I am not sure that MapStruct should treat methods with types annotated differently as different types. I would rather have MapStruct properly detect NonNull / Nullable annotations and invoke the methods appropriately

But they mostly are. It is like the difference between String? and String in kotlin. The reason I brought up the whole TYPE_USE annotation following support isn't as much about generating the code but rather force the user to convert through some mechanism (as a configurable option).

If the annotations follow then the static null analysis will fail (compile failure) and MapStruct does not have to do any magic on trying to figure out how to map nullables to nonnull. I would call that nullable support "Level 1" which would require MapStruct (as a configurable option) to stop doing if (x == null) checks. MapStruct just assumes everything is NonNull! I would be happy with just that option today (I haven't played with updated MapStruct but I assume its still not an option of disable null checking). e.g NullValueCheckStrategy.NEVER is missing.
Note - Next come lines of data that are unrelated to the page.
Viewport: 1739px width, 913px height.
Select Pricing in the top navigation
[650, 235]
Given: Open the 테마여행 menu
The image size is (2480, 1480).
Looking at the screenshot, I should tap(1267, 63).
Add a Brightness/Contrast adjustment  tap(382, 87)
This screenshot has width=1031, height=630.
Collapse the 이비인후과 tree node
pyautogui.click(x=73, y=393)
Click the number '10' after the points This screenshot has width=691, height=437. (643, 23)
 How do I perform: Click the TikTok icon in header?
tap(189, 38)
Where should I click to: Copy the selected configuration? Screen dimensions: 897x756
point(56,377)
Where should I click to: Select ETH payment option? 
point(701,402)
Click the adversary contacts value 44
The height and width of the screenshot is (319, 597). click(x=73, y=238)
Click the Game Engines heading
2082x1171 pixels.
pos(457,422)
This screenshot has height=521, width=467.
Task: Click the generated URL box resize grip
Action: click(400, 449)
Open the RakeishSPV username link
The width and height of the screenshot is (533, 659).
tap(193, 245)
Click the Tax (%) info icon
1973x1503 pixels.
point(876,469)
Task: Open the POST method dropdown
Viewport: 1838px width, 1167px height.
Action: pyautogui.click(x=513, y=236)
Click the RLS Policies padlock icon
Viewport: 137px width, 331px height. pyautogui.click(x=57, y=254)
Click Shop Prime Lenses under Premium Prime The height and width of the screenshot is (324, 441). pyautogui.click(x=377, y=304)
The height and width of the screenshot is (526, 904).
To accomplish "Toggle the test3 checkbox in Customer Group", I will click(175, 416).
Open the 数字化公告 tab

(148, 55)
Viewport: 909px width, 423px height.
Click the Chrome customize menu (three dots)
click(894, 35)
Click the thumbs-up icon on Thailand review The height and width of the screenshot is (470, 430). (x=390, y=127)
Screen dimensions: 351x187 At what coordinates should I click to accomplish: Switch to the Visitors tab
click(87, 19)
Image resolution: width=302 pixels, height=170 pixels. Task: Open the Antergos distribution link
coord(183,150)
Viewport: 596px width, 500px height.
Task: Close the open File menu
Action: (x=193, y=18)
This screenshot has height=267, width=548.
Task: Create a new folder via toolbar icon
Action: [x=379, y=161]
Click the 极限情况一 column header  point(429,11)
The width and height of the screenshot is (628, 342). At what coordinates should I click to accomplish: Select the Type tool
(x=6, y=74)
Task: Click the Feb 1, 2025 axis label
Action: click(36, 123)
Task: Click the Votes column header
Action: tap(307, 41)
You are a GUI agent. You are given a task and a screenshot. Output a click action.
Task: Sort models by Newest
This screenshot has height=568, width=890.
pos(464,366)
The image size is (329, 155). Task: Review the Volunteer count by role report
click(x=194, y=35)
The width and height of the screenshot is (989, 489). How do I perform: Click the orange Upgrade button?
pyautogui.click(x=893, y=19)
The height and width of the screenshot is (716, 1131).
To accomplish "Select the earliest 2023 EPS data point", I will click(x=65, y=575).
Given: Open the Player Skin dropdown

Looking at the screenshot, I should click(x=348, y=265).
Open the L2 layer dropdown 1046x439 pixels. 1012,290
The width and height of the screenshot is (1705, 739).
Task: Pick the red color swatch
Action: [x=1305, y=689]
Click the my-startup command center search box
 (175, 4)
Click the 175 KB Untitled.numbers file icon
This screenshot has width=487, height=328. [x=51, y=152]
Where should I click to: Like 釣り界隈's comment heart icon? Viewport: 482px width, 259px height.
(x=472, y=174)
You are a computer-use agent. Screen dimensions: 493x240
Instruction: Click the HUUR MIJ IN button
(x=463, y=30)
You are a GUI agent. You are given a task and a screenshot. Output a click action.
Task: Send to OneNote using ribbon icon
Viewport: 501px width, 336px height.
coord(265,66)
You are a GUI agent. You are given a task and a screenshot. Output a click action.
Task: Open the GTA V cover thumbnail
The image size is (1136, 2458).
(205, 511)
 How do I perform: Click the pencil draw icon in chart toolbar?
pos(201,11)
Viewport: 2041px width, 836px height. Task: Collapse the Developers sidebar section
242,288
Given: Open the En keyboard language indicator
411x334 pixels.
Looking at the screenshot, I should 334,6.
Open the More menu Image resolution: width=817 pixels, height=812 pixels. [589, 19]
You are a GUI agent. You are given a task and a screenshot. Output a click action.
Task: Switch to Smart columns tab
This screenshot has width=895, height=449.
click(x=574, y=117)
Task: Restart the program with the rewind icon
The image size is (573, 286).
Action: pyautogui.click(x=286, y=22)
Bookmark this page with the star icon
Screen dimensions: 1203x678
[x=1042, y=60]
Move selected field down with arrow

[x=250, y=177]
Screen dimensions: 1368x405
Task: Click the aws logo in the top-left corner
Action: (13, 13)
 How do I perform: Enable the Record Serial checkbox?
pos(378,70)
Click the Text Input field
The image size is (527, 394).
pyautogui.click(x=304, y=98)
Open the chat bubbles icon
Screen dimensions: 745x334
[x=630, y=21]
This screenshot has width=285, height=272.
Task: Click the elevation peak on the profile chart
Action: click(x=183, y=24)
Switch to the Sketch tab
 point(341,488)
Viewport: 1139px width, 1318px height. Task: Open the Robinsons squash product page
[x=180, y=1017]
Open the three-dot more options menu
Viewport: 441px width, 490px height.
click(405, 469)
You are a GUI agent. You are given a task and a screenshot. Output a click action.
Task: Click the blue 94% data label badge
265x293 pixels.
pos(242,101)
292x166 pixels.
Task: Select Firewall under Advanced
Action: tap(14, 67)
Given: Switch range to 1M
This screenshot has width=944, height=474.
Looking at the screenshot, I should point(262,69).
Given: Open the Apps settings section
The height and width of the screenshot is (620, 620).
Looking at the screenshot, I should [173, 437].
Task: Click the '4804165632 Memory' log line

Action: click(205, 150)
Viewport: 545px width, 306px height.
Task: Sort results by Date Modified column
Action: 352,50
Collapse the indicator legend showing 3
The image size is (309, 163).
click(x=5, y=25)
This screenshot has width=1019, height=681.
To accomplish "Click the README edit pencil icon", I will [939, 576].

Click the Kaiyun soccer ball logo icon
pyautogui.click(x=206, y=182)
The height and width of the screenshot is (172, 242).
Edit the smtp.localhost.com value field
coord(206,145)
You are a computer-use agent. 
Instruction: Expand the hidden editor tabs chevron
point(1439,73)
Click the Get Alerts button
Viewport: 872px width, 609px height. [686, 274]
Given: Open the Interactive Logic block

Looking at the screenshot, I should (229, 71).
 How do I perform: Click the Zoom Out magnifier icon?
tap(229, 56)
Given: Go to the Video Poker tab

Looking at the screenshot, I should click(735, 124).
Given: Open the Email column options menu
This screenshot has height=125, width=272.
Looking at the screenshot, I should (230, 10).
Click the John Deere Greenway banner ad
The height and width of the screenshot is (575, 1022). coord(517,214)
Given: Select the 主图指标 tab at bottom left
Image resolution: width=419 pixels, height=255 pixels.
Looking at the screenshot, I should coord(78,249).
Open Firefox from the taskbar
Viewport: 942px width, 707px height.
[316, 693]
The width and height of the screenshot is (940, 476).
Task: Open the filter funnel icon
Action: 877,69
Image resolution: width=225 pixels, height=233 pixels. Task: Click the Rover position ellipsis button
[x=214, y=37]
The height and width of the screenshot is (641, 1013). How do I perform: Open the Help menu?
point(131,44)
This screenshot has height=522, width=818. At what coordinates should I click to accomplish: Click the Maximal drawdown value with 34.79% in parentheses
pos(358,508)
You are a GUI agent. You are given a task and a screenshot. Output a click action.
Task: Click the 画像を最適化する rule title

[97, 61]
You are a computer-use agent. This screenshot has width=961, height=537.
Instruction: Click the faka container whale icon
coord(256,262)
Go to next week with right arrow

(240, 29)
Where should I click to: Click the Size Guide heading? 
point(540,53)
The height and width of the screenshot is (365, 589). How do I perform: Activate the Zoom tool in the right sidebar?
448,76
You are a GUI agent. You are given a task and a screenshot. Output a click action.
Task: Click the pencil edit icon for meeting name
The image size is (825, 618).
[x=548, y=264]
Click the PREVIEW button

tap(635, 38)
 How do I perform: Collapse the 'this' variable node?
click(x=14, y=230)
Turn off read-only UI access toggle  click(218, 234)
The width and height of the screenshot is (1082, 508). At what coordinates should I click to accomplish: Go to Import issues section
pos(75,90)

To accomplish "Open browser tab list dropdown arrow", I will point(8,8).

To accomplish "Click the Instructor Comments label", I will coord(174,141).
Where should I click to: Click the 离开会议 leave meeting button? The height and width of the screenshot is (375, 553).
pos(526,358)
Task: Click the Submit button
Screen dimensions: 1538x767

"Level 2" support would be to have MapStruct fail (instead of the compiler or null analysis) when it sees: @Nullable T -> T (as well as the inverse) and force manual conversion. Whether that is for any TYPE_USE annotation or not is an exercise in configuration.

That is because basically it is like mapping Optional<T> -> T. MapStruct should fail here. I don't know what it currently does but if it makes T null that is bad.

"Level 3" would be knowing that @Nullable is a wider type. That is T -> @Nullable T is a an obvious NOOP mapping but @Nullable T -> T requires conversion.

that topic is different than this issue and I would suggest creating a separate issue where we can discuss MapStruct generating such code (irregardless of the bugs in the compilers)

I can but the two are highly related. @Nullable T should be treated like Optional<T>. If you don't think of it as types its going to get much harder as things like Valhalla and JSpecify. At some point you will have to check if the type supports if (t == null) or not just like it is a primitive.